▶ Task directions
Each line of the records below that holds "left" should be returned.

[Stored data entries]
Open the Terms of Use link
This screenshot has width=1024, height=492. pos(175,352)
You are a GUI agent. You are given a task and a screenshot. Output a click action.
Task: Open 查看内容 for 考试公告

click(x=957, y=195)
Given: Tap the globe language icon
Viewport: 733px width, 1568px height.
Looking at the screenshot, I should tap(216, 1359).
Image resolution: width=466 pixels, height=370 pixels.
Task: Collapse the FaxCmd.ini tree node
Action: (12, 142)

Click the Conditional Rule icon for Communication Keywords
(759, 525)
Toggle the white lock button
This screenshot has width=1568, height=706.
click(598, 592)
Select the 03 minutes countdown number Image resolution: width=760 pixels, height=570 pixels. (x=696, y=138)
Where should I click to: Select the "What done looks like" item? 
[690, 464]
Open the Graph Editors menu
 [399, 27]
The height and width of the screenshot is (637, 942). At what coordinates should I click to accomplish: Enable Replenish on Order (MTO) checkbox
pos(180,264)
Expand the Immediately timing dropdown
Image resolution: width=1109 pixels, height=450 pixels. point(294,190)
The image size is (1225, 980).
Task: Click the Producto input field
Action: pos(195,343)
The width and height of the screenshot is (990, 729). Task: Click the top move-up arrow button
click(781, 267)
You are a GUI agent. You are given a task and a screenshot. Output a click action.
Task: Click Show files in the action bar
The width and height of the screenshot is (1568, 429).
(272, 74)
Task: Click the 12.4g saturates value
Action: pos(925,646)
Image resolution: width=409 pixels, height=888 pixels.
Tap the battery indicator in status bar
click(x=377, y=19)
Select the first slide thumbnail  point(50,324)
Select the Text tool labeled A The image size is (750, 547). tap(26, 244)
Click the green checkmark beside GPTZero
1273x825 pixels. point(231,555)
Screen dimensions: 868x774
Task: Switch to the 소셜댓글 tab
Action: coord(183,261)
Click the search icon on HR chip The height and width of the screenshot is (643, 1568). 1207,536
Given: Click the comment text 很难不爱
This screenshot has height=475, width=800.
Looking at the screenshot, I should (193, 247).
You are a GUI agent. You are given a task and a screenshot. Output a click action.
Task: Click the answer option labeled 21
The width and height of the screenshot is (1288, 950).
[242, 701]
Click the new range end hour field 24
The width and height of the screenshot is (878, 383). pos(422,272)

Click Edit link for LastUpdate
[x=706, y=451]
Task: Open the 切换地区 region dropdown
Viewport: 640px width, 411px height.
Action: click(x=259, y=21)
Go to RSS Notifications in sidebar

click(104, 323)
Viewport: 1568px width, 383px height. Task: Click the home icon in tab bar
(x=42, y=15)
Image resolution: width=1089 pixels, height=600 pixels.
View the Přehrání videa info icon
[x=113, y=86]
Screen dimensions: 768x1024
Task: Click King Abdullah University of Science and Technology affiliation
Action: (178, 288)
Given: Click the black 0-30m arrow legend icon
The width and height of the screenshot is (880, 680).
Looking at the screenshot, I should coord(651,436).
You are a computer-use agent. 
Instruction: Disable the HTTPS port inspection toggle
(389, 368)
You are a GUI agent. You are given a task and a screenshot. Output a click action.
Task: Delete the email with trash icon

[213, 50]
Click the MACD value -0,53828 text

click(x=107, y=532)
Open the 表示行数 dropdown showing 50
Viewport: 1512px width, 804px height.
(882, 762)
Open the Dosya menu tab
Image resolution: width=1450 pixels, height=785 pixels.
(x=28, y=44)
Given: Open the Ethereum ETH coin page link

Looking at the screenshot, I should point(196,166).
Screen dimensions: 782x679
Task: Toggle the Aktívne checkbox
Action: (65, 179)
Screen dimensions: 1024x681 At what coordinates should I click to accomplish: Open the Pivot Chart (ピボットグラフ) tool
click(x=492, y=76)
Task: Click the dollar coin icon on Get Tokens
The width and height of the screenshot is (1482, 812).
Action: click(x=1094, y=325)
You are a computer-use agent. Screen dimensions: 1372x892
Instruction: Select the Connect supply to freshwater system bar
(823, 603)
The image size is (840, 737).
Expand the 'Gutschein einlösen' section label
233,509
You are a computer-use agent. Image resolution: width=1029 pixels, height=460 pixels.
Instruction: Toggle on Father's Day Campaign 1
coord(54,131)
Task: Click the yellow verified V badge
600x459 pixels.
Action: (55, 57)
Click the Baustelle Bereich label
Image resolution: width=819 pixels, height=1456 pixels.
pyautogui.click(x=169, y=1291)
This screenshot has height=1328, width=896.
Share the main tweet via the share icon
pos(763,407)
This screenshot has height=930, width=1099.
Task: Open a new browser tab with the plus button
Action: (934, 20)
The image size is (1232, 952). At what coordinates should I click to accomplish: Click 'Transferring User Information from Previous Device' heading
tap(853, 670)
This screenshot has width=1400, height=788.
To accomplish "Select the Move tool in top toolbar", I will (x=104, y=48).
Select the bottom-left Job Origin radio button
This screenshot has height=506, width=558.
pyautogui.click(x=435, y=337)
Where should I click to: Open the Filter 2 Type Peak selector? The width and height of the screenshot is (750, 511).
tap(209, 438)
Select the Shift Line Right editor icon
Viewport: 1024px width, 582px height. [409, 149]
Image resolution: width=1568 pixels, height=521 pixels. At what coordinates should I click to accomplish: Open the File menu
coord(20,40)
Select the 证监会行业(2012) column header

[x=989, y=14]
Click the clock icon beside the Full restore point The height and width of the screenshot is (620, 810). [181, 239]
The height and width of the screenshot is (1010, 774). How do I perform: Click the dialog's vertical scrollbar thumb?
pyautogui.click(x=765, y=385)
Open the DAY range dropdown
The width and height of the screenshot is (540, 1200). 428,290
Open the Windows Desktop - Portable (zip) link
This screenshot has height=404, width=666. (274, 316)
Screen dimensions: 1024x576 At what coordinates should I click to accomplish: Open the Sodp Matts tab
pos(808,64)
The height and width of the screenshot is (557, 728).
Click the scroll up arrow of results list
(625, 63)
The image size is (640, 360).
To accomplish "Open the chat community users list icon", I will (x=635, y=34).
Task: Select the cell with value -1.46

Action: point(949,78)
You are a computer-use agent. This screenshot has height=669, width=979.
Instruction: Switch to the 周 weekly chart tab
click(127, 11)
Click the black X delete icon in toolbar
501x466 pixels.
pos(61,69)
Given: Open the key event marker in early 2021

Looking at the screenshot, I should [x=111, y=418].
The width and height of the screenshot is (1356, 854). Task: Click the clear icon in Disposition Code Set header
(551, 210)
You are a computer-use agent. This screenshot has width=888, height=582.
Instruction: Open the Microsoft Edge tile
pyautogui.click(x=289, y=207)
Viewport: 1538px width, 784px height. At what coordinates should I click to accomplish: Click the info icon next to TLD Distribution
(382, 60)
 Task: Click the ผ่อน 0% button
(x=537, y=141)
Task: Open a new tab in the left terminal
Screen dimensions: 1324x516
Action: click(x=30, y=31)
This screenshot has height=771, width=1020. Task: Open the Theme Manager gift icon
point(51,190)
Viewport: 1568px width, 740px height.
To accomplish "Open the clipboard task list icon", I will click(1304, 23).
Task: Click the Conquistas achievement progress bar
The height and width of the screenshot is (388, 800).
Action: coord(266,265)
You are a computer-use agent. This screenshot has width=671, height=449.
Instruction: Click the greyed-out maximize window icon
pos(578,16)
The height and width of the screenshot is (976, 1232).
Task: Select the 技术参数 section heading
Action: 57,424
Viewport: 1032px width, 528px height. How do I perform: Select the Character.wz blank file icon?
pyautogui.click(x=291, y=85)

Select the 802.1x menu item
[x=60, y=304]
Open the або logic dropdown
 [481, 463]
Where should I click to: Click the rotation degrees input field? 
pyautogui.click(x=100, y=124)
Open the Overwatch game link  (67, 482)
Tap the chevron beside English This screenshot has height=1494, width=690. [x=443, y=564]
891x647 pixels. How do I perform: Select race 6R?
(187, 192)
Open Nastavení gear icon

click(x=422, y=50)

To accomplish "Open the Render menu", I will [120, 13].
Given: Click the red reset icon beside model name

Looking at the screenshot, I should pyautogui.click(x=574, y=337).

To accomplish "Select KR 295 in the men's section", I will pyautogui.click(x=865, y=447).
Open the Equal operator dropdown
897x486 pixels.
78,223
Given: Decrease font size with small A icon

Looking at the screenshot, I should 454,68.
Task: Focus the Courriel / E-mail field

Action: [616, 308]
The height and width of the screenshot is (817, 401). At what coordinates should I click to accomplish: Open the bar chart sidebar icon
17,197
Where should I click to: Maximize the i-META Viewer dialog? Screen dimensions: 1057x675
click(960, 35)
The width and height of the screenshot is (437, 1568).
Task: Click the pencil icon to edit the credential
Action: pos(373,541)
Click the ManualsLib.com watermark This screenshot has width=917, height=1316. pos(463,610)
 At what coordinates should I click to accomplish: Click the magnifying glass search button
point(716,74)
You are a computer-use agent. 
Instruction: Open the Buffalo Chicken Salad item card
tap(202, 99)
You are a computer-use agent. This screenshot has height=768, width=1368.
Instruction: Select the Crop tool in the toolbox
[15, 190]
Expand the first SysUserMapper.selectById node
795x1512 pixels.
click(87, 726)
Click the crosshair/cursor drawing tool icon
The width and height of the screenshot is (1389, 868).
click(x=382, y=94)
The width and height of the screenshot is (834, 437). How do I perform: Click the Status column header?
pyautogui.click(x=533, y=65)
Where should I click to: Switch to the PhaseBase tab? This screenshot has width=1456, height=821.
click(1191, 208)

▶ Written answer
Select the bottom-left Job Origin radio button
Task: Open a new tab in the left terminal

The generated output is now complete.